I SEE some more CCTV images of various crimes were released recently.

In one or two of them there were clear details of people’s faces, but in some of the others there were clear details of not very much at all.

The collective forces of law and order – the police, the Government, Crimestoppers and anybody else with an interest – could cut crime at a stroke by demanding an end to rubbish CCTV.

As long ago as the 1960s, spy satellites were capable of reading crossword clues in a slightly soiled page of Pravda used by a Moscow road-mender to wrap his sandwiches. Today we have cameras the size of drawing pins capable of delivering clear images from drones flown by catastrophically drunk people at midnight.

Is it really beyond the capability of CCTV providers to ensure their images are of recognisable people?

Vague blobs which could be anything from a fly on the lens to Bungle the Rainbow bear are neither use nor ornament.

Charity begins with the right volunteer

THE RNLI has announced that door-to-door fundraising by volunteers wielding collection boxes is to be stopped from next year.

Its decision comes in the wake of controversies over amoral paid fundraisers which brought Parliamentary attention.

While I salute the RNLI – which was unsullied by the scandal – for its sense of honour, I can’t help wondering whether it’s overreacting.

Should anybody from certain other major charities be reading this, here are a few home truths about the public.

Firstly, we can tell the difference between a volunteer fundraiser and a paid fundraiser from some agency when one turns up on the doorstep or is seen in the street.

The volunteer kind will be carrying a receptacle for coins and notes, and wearing identification.

The other kind will be carrying a clipboard for direct debit details and wearing the desperate, hungry look of a salesperson who knows they’ll be out on their ear unless they make their quota.

We know the volunteer kind are there because they consider the charity worthy of their time, given freely. We are therefore more likely to consider the charity worthy of our money, and give our money freely. The volunteer kind will announce the name of the charity they represent and ask whether we’d care to give them some money.

The other kind will pounce like a trapdoor spider and ask a load of blatantly obvious leading questions about whether we care for such and such a thing.

If they are on our doorstep they might peer into our home and remark on how nice our furnishings are, thereby implying that if we do not hand over our bank details we’re self-centred monsters. The volunteer kind will know a great deal about the charity. After all, it’s sufficiently dear to them that they’re willing to go out in all weathers on its behalf.

The other kind will generally know only as much about the charity as they were told in some half-hour briefing, and will forget it all as soon as they remove their tabard at the end of the week and move on to the next client.

Some are no doubt sincere and committed, but too many give the impression they don’t care whether they’re saving babies, butterflies or fugitive war criminals, so long as the money’s decent.

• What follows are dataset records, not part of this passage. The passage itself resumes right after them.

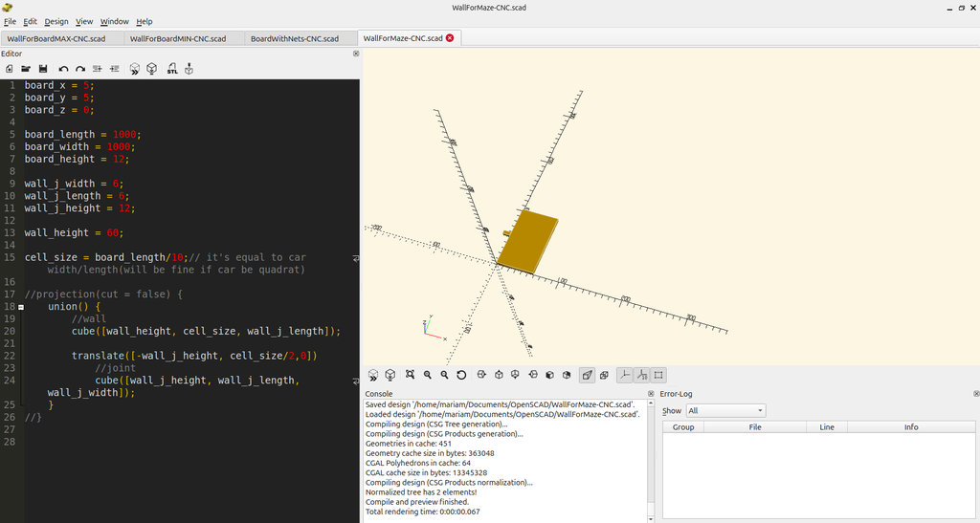The image size is (980, 523).
Task: Toggle Show Edges in the viewport toolbar
Action: coord(658,375)
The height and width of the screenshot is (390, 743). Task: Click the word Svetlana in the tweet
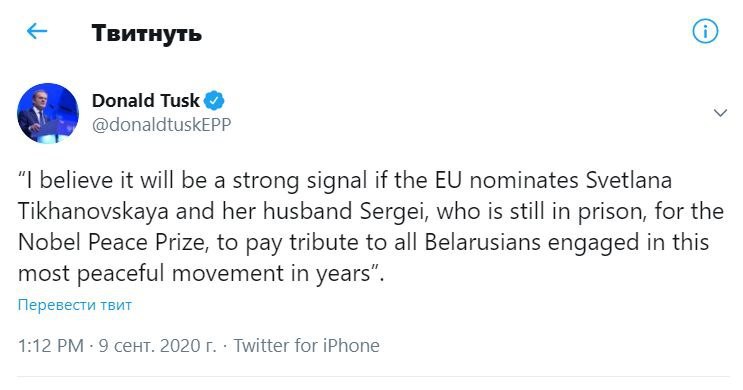point(629,181)
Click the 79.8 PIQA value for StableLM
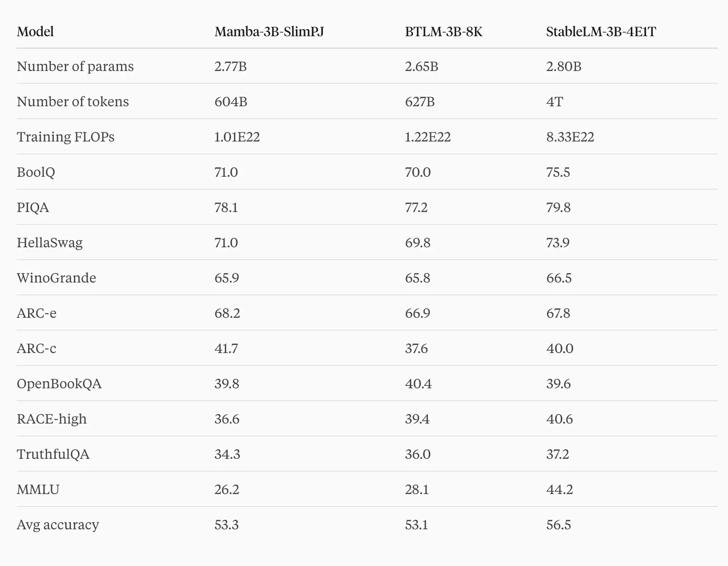The width and height of the screenshot is (728, 566). [558, 208]
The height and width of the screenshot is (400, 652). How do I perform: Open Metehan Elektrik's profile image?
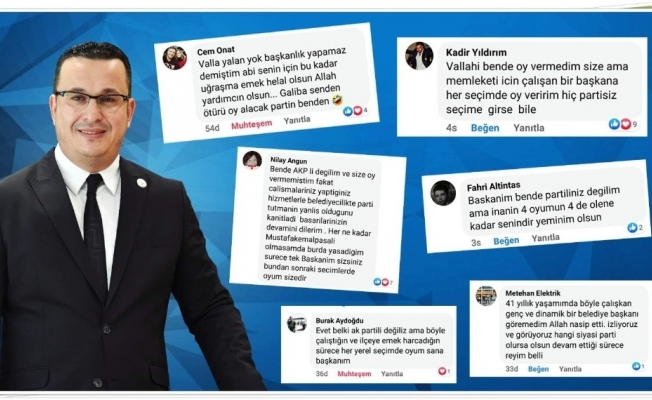pos(486,296)
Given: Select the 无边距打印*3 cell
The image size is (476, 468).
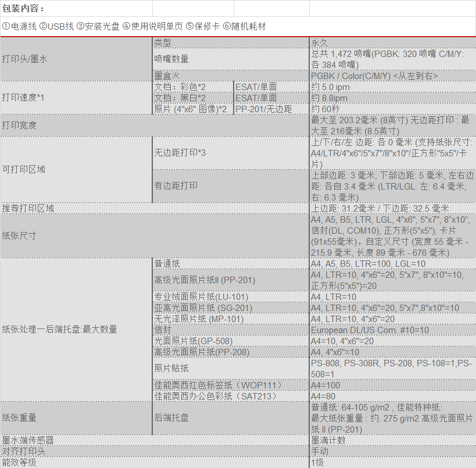Looking at the screenshot, I should click(x=180, y=153).
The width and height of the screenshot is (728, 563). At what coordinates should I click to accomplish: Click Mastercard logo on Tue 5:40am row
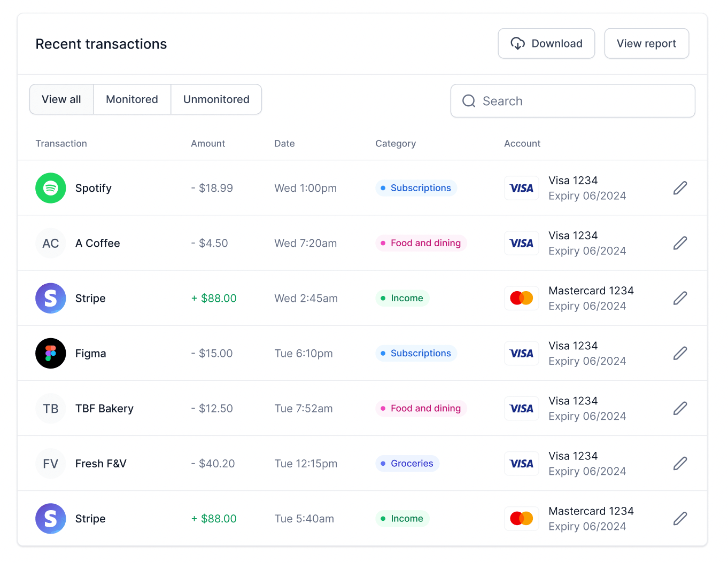coord(521,518)
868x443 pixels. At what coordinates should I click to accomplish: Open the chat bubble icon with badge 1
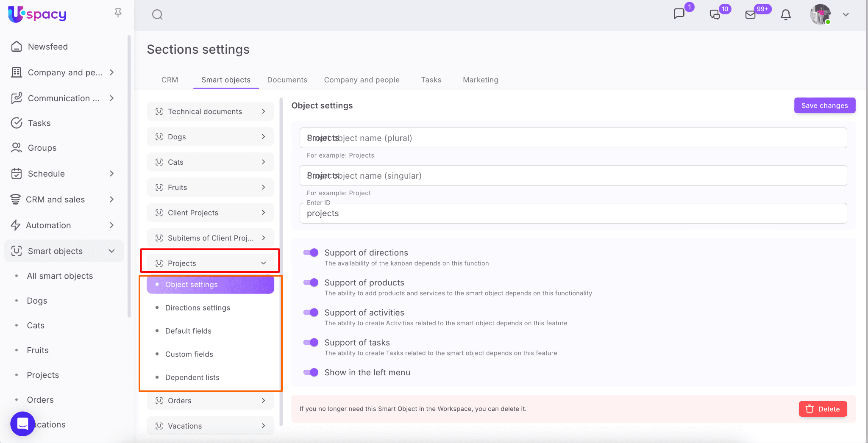(679, 14)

If we tell the volunteer kind that we do not wish to donate or are unable to, they will almost completely without exception bid us a polite goodbye.

If we tell the other kind that we do not wish to sign a direct debit or are unable to, they will often look at us as though we’d just confessed a fondness for chucking baby chicks in vats of acid because we’re amused by the resultant fizzing noise.

This is wholly unwarranted on the street and thoroughly despicable on the doorstep.

When we give money to the volunteer kind on the street or on the doorstep, we know we can expect a thank you. If we give on the doorstep, we also know we can perhaps expect another visit at some point in the future.

When we sign a direct debit to the other kind, we know there’s a good chance of spending the next few years dealing with phone calls demanding that we up our monthly contribution. Some of those calls will be from apologetic people who clearly don’t want to be where they are. Others will be from oily, manipulative creeps who clearly relish trying to make others feel uncomfortable and guilty.

Another home truth about the public is that we are generally kind and usually not stupid. Still another is that we like to help good causes, but don’t like to feel bullied. Certain fundraising agencies claim high-pressure sales tactics get results. So would approaching the public with a rabid wolf on a frayed leash and demanding we empty our pockets, but that doesn’t mean doing so would be right.

  • DID you read about the travellers who brought their caravans to a playing field in Wroughton the other day?


    Local people were extremely worried – until it turned out that the travellers in question were polite, quiet, respectful, and carefully gathered their rubbish for disposal.

    It also turned out that they were from France, Germany and Norway.

    I bet the makers of certain fly-on-the wall documentary series are terrified by the new development. They wouldn’t want this sort of thing catching on.

    They’d have a hell of a job exploiting people for ratings if the most controversial thing those people did was eat pickled herring and give the odd Gallic shrug.